Em vez de seguir os EUA em conflitos ao redor do mundo, uma Europa independente deve redirecionar sua estratégia de segurança para a defesa territorial, segurança coletiva do continente e construção de laços internacionais construtivos, rompendo decisivamente com relações comerciais paternalistas e exploradoras com países em desenvolvimento. Em vez disso, relacionamentos justos, respeitosos e igualitários com o Sul Global podem oferecer à Europa a diversificação política e econômica necessária e valiosa de parceiros que ela precisa com urgência.
Uma Europa independente e interconectada está no interesse dos povos europeus. Isso permitiria que recursos vastos fossem desviados dos gastos militares para enfrentar as crises climáticas e de custo de vida, como a construção de uma base industrial verde. Os povos europeus têm todas as razões para apoiar o desenvolvimento de uma política externa independente que rejeite a dominação e a militarização dos EUA em prol da cooperação internacional e de uma ordem mundial mais democrática.

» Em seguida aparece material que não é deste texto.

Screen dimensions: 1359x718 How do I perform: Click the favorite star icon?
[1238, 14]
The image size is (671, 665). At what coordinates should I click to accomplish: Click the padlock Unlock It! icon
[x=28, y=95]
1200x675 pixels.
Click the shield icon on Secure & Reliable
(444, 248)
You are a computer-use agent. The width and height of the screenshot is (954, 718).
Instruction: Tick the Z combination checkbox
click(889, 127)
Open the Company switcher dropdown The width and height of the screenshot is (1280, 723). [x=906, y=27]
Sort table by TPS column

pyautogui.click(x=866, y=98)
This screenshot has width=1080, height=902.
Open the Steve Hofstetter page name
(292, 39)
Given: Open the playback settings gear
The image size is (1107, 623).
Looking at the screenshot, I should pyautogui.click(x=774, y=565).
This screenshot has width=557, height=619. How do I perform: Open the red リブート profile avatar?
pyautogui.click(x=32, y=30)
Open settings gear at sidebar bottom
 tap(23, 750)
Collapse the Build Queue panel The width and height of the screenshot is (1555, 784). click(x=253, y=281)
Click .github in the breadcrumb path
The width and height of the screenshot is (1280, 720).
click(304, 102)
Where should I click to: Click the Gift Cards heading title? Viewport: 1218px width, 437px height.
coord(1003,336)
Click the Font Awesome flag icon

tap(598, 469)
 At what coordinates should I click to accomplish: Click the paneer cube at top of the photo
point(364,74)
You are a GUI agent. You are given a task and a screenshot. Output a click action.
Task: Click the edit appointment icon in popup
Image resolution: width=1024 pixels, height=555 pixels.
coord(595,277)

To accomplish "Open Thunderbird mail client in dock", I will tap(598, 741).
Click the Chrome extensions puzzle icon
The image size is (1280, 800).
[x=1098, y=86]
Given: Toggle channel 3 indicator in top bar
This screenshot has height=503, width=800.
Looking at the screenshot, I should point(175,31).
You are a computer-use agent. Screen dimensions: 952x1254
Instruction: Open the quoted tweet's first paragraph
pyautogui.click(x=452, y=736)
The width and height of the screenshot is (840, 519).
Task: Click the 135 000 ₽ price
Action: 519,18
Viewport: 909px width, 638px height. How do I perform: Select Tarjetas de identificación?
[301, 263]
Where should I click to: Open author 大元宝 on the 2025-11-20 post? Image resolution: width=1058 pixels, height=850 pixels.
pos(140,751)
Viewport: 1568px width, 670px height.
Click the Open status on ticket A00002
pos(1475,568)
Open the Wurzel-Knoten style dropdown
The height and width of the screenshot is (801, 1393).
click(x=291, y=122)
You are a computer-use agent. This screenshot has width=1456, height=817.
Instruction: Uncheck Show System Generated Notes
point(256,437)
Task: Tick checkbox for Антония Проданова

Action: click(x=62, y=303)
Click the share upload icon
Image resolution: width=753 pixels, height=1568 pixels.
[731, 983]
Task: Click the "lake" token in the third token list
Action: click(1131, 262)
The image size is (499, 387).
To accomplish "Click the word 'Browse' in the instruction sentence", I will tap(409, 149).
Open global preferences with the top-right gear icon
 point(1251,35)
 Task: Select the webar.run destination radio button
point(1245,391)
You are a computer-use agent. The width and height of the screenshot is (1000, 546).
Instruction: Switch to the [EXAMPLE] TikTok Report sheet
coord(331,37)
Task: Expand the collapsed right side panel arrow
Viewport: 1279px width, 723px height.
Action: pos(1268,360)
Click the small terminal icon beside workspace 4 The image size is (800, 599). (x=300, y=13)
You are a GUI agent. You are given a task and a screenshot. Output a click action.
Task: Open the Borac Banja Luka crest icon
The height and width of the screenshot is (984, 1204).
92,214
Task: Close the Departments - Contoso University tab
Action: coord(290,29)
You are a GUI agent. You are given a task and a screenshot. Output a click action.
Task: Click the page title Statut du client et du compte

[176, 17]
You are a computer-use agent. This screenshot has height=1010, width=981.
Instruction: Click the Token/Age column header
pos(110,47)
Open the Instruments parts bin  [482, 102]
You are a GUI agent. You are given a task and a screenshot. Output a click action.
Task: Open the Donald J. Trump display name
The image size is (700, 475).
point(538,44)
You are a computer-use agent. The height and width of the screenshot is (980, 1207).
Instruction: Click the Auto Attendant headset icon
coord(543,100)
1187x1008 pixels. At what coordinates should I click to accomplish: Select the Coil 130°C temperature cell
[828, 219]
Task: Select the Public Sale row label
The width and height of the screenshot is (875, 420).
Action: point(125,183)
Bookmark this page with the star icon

O briefing acima do No Cold War faz uma pergunta importante: é possível uma política externa europeia independente? A conclusão geral, dada o equilíbrio de forças que prevalecem na Europa hoje, é não. Nem mesmo o governo de extrema-direita da Itália, que fez campanha contra a NATO, conseguiu resistir à pressão de Washington. No entanto, como o briefing sugere, o impacto negativo da política ocidental de impedir a paz na Ucrânia é sentido diariamente pelo público europeu. Os povos europeus irão defender sua soberania ou continuarão sendo a linha de frente para as ambições de Washington?